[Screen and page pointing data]
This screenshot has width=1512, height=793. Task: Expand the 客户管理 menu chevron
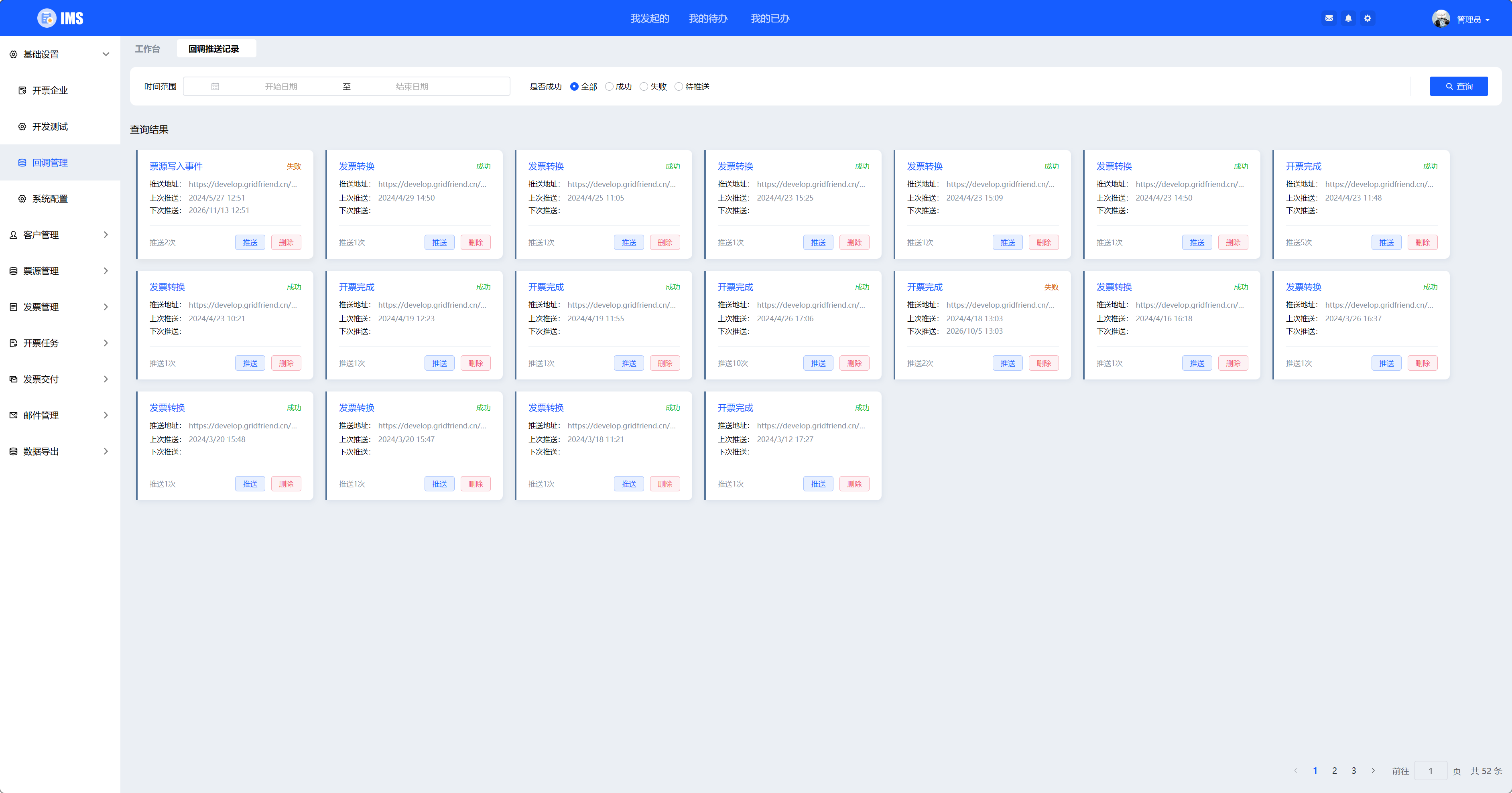(x=106, y=235)
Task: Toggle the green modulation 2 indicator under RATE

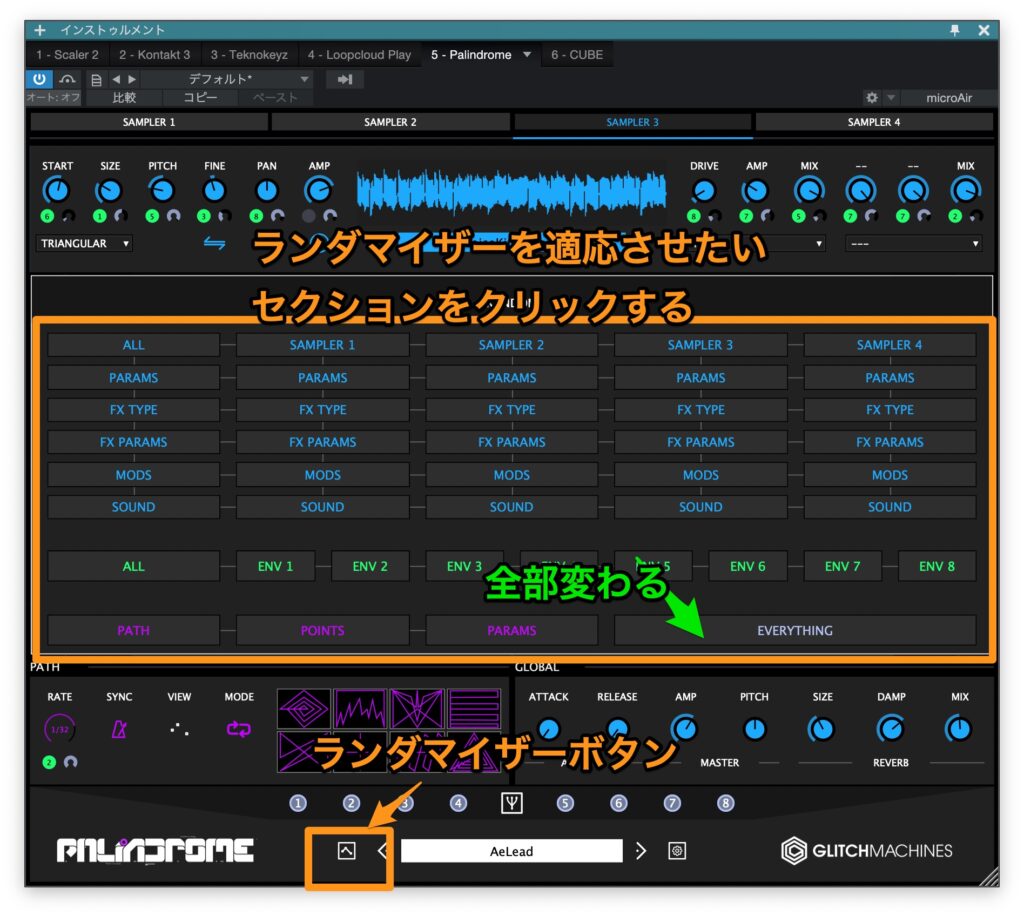Action: [47, 762]
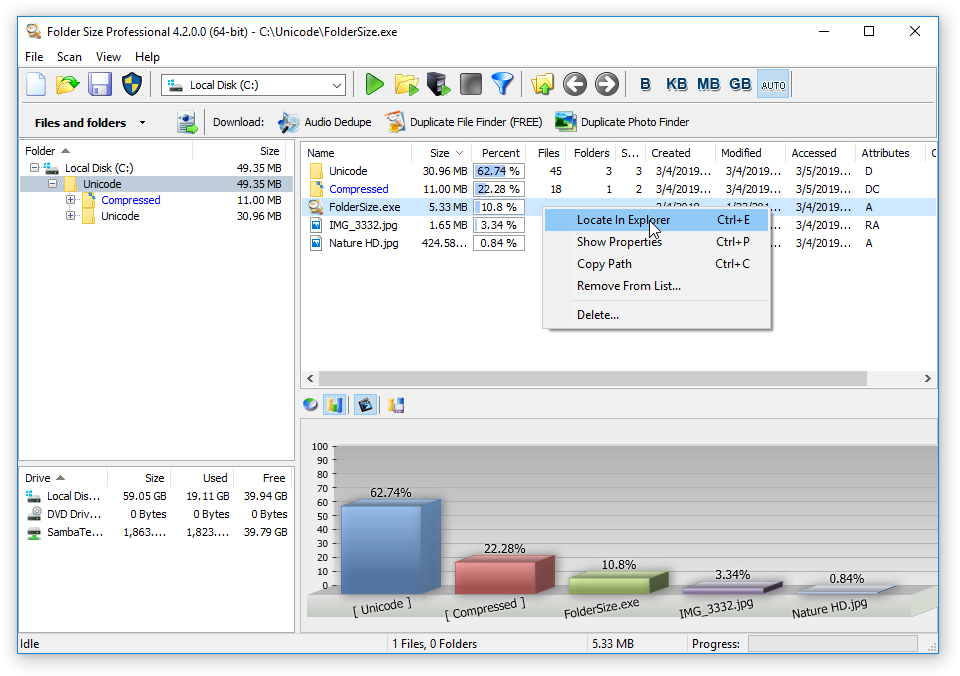The image size is (960, 676).
Task: Choose Locate In Explorer from context menu
Action: tap(623, 220)
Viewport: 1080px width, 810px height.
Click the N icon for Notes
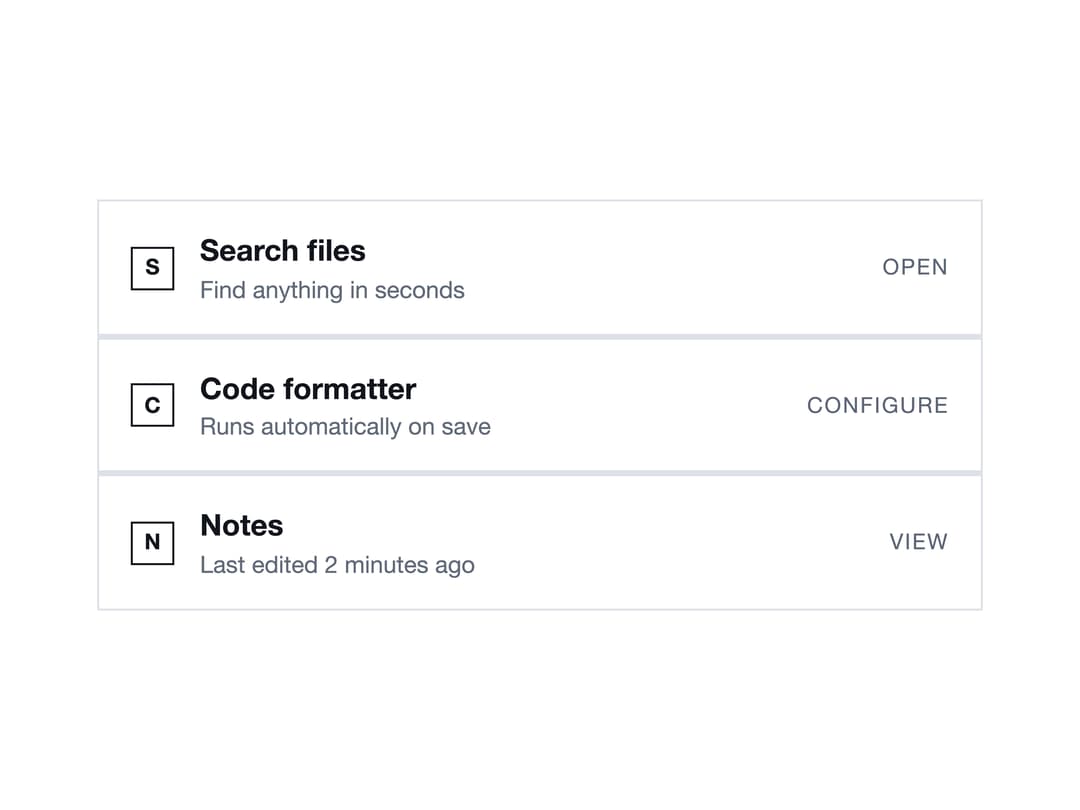(x=152, y=543)
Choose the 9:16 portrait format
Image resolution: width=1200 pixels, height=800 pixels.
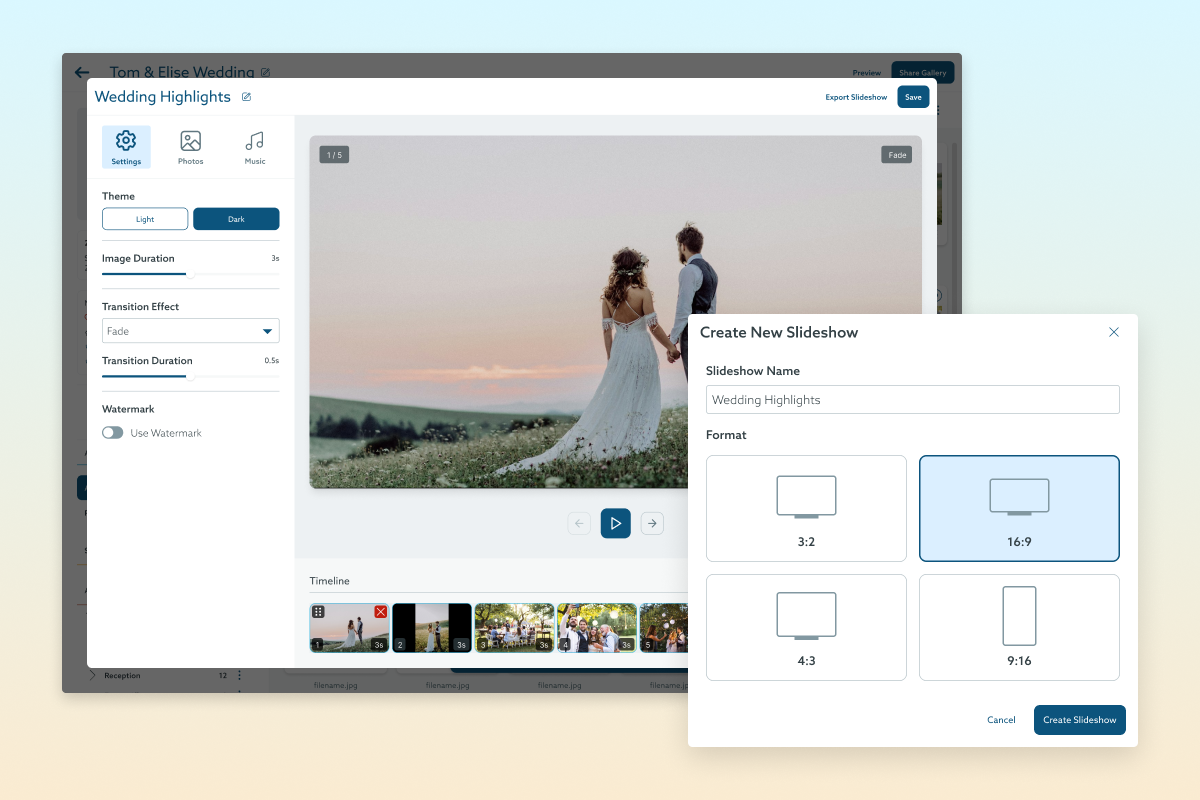coord(1019,627)
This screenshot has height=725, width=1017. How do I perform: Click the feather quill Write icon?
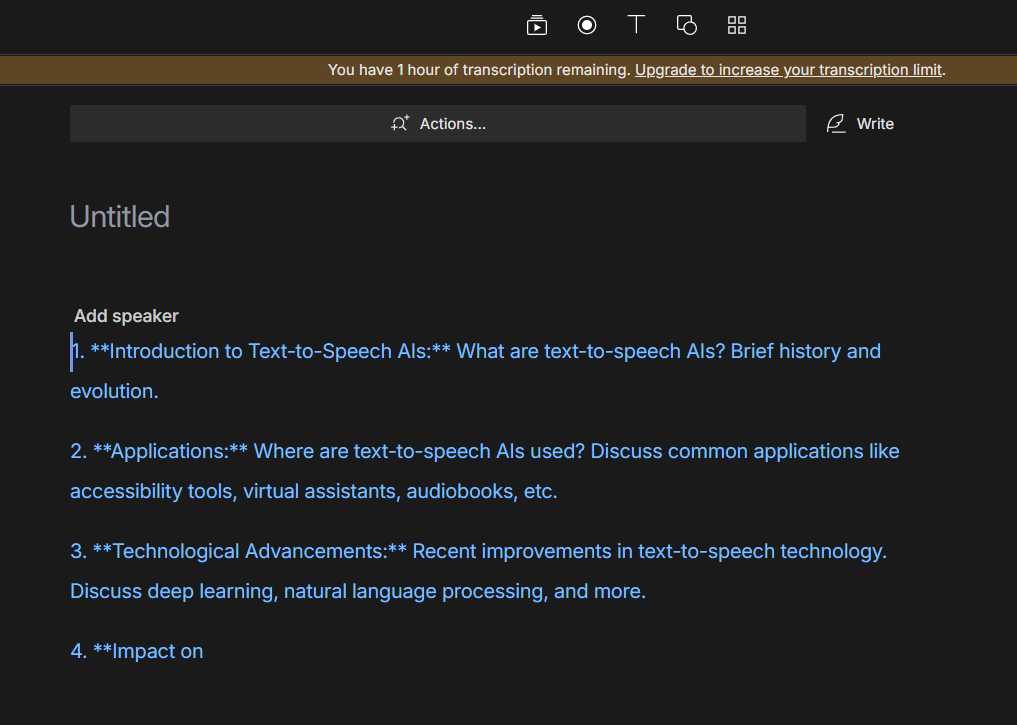(836, 124)
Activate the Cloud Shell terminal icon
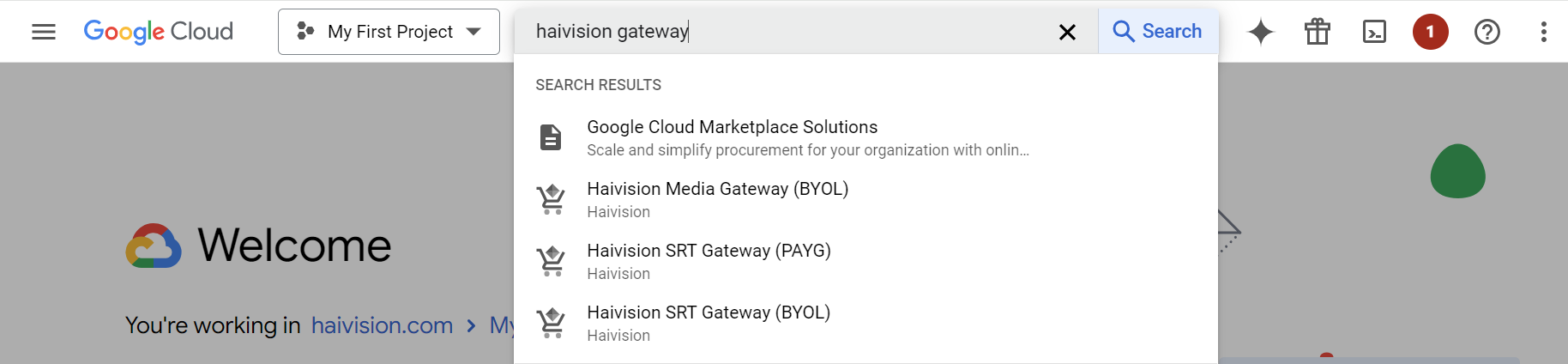1568x364 pixels. (1374, 32)
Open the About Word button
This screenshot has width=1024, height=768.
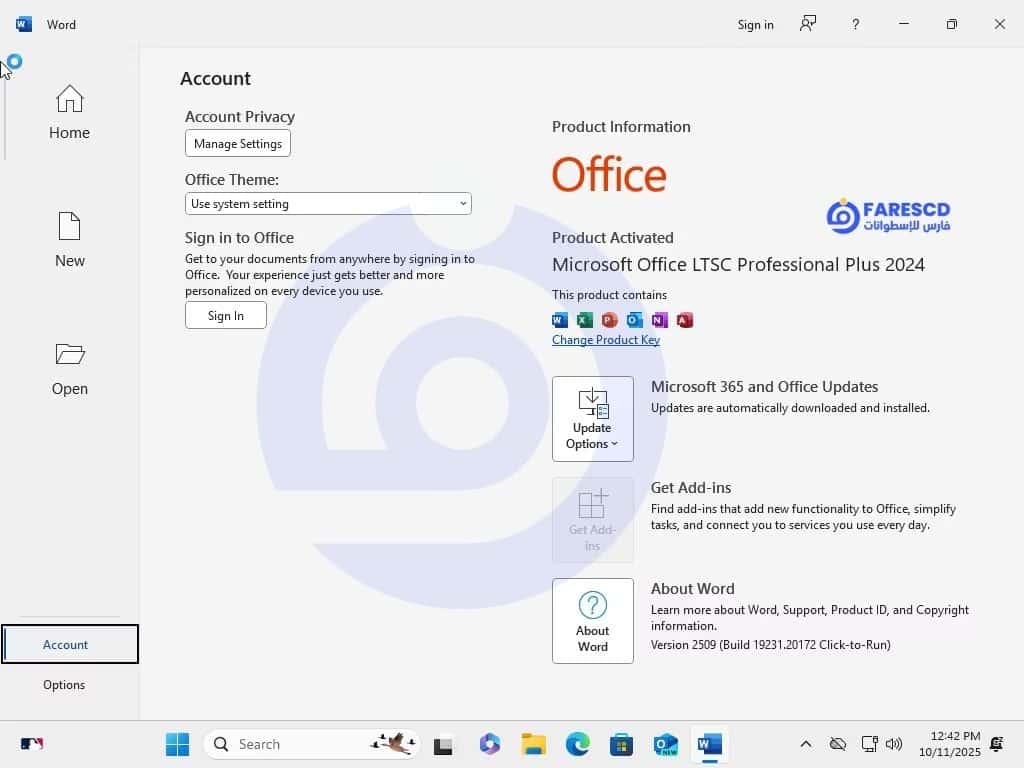592,620
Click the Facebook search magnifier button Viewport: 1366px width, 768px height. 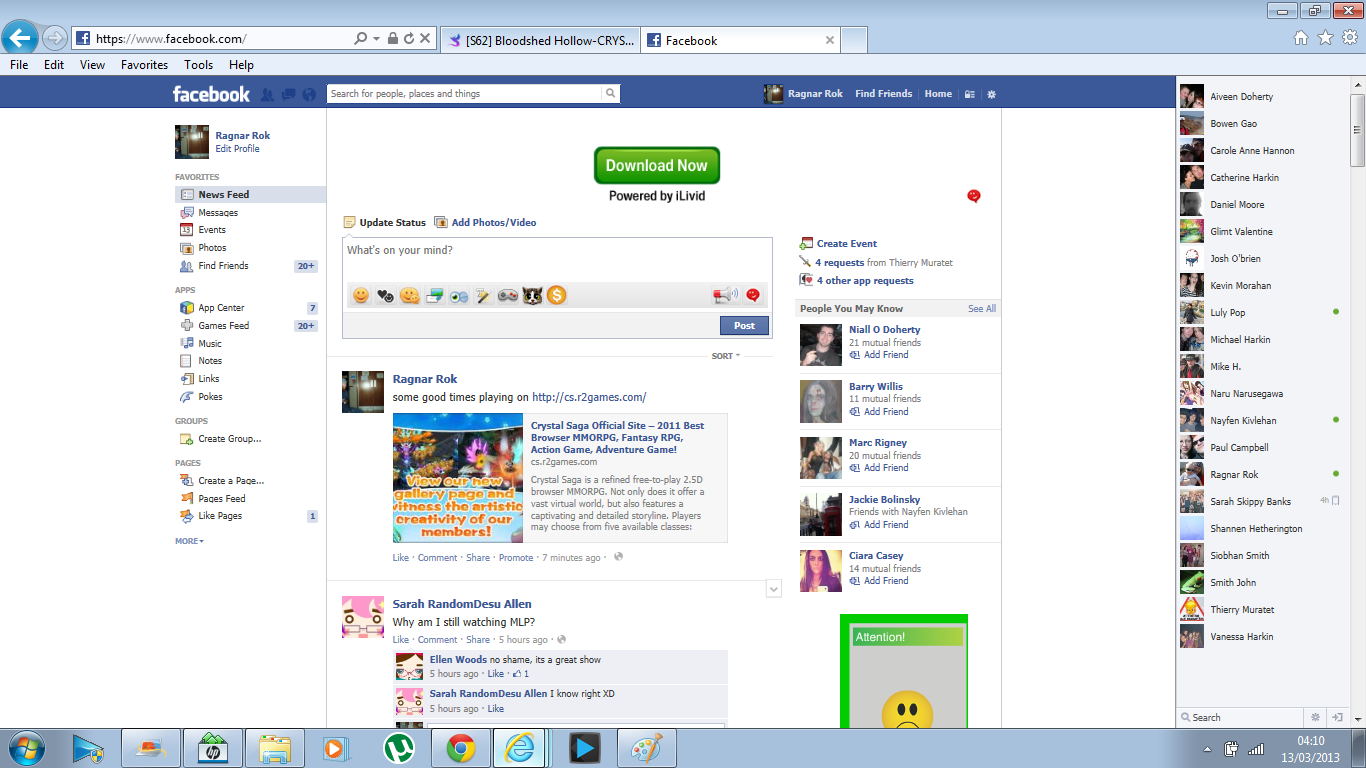(610, 94)
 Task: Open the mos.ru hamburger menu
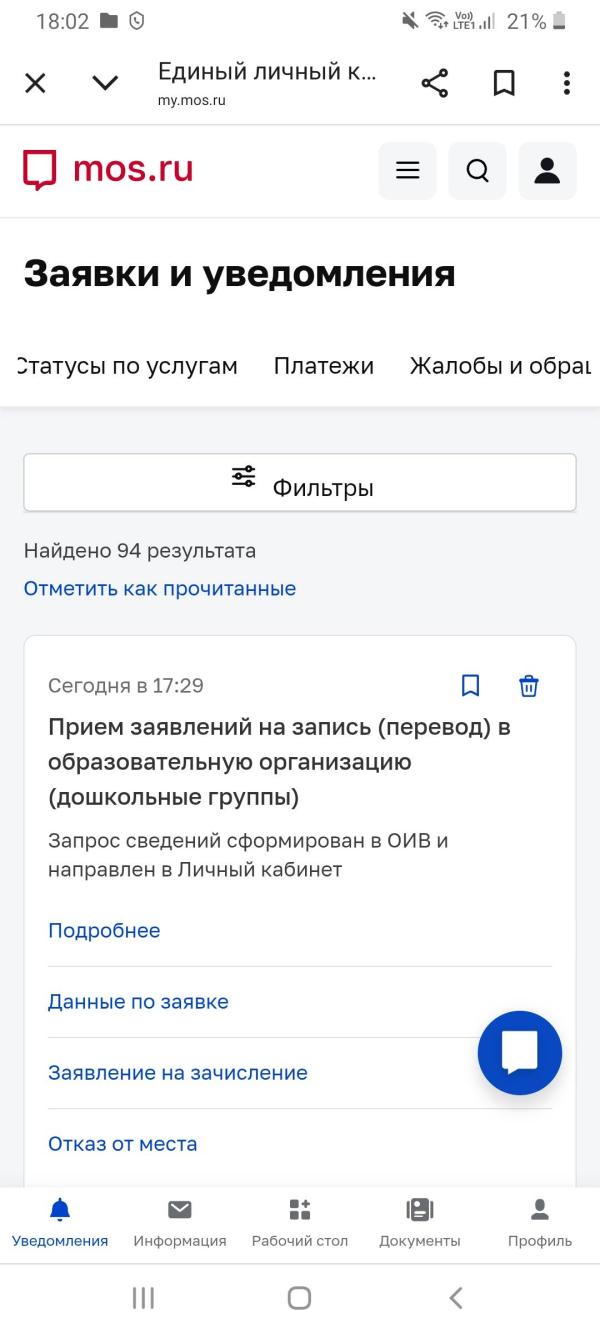click(x=407, y=171)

### Problem details
Copy the records above word for word, from the first line through the line containing "(x=152, y=543)", and leave out the pictures.

### Exercise answer
This screenshot has width=1512, height=793. Task: Expand the 客户管理 menu chevron
(x=106, y=235)
Task: Toggle the green modulation 2 indicator under RATE

Action: [47, 762]
The image size is (960, 676).
Task: Choose Locate In Explorer from context menu
Action: tap(623, 220)
Viewport: 1080px width, 810px height.
Click the N icon for Notes
(x=152, y=543)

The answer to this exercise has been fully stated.